The lone girl who broke the color barrier in my school. Her name was Caroline. She was the first African-American student in my school and she happened to be placed in my class. Her hair was always perfect, and Caroline was always pressed and well dressed. She was also my friend, a friend I knew better than to invite to my home sadly enough.

I think about that now, and wonder how much of it was her mother sending her into hostile territory, knowing her daughter would be judged by the children of racists. I cannot barely stand to think of the mingled hope and fear she felt every single day sending her daughter out into a sea of white children. It gets me, just like seeing an earlier photo of Ruby Bridges, a tiny school girl surrounded by federal marshals as she attended an elementary school in nearby New Orleans, Louisiana. All so incredibly wrong.

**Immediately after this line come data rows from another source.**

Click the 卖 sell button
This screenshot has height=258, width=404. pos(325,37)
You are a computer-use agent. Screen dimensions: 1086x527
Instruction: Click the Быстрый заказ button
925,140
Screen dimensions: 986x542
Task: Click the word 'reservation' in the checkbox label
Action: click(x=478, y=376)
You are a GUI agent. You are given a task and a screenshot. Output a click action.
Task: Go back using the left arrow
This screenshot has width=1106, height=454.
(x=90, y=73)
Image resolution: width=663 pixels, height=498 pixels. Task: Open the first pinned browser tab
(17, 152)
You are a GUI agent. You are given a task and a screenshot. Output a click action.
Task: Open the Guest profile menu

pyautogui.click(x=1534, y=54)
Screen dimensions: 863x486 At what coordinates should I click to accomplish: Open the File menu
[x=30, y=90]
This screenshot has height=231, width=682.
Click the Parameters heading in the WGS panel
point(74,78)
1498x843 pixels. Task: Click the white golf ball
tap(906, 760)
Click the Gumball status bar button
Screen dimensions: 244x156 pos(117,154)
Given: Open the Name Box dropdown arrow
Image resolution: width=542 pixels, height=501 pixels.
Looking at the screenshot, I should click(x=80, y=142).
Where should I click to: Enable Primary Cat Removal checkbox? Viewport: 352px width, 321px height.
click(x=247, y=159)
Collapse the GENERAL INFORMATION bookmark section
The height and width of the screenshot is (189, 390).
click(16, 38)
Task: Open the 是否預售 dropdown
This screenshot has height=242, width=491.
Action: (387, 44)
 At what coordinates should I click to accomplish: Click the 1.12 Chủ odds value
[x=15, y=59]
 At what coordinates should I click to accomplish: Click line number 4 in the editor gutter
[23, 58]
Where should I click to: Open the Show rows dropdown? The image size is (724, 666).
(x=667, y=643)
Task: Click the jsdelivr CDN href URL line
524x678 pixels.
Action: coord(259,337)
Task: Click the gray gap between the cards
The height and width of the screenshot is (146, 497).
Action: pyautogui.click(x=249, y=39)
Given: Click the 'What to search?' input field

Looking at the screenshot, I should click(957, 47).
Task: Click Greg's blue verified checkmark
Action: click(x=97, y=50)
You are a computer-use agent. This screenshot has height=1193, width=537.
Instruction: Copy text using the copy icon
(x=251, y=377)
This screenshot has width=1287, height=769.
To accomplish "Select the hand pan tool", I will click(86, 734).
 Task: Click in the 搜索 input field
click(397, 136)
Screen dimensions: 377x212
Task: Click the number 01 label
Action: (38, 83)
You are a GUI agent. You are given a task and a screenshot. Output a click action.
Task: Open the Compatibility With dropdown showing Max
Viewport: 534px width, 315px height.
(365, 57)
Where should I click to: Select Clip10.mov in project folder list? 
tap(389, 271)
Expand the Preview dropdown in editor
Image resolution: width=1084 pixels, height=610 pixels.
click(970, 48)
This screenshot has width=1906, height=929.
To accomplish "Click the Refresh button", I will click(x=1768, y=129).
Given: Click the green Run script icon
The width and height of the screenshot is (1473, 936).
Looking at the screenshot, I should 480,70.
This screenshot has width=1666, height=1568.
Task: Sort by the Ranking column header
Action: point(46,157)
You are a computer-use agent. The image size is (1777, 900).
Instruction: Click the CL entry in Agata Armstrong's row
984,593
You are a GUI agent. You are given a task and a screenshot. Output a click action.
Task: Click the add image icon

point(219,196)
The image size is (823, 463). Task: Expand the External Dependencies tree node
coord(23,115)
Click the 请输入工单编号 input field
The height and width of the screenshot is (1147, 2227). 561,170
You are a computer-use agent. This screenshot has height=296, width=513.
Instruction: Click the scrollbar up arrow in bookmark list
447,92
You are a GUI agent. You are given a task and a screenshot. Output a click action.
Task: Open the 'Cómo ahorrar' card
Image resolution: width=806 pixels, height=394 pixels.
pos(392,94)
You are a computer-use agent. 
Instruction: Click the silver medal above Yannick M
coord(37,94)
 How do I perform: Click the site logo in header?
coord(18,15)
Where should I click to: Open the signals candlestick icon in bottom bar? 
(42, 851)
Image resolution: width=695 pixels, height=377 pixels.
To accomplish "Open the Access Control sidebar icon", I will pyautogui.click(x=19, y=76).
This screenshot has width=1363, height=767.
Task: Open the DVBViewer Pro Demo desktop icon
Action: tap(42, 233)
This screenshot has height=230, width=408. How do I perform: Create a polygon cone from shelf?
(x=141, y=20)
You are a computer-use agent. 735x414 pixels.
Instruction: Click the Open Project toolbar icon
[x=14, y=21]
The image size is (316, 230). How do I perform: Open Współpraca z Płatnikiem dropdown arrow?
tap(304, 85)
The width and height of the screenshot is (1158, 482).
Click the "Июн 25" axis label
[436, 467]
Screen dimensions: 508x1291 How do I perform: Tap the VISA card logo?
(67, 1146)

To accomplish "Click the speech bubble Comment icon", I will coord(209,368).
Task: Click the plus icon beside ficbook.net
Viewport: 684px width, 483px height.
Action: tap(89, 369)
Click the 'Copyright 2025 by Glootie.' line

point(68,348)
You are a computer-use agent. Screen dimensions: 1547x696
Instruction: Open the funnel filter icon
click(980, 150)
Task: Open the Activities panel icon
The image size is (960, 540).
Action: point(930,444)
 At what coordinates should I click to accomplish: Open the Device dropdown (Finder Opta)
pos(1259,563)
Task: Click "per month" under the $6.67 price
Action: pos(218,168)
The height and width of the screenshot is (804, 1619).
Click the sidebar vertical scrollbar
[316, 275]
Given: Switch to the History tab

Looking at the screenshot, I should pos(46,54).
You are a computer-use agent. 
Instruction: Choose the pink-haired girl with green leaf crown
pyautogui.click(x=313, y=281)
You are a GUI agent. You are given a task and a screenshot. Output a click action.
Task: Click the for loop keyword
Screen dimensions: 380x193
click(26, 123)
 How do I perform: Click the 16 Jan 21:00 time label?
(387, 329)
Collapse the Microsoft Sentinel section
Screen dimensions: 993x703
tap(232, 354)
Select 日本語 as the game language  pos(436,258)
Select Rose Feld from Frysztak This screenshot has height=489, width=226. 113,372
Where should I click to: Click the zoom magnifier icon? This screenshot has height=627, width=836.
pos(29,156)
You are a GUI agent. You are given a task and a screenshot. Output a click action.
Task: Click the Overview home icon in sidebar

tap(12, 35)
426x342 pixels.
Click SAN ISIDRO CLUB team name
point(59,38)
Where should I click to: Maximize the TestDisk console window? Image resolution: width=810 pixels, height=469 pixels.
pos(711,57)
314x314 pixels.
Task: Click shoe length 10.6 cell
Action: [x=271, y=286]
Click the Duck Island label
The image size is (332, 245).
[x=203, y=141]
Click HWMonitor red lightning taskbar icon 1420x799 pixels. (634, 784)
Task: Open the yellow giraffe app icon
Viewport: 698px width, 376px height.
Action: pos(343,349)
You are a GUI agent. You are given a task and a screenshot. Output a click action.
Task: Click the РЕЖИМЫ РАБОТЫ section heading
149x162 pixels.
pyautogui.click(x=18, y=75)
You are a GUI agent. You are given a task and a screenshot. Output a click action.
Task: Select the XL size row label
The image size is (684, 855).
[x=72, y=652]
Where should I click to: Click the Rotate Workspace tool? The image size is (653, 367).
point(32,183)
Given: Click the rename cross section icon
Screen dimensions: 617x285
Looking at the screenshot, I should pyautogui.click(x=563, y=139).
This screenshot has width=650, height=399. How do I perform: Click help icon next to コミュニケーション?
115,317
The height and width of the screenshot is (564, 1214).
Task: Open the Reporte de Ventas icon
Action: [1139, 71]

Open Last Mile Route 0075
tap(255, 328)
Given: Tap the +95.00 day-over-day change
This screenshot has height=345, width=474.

Why all this talk of racism in days gone by? Because the followers of William Branham still follow his ugly words about race mixing. His followers at The Message base the majority of their theology around the taped sermons of Branham. It’s a fear-filled, strict legalism, rule-following cult church based around more than 1,200 of his taped sermons. Add in the toxic beliefs surrounding healing embraced by places like Bethel Redding and you go even farther into high demand religious organizations realm.

Don’t even get me started on Bethel and their exploitation of desperate people with serious illnesses. I’ve written about them many times, including their practice of “soul sucking” purposely laying down on top of the graves of pastors they idolize, like William Branham to ‘soak up his anointing.’ That would be a toxic anointing even if this was possible!

The article at Tucson.com interviewed a nice young man who happens to be black talking about his church denying his desire to date a white girl. Is this happened in some dull backwater of colonialism? Nope, of course not, it happened in Jeffersonville, Indiana a few years ago. Martin Maene is that young man, and it was his moment where the first thread got pulled out of his tapestry of beliefs. He realized his religion was built on a false foundation.

There are other stories in the article by others who have found themselves on the tines of this thing, running afoul of the powers that be at the church and leaving. This is how deconstruction journeys start.

How is it we’ve had a black president, integrated schools, jobs and housing yet this is a prevailing attitude anywhere?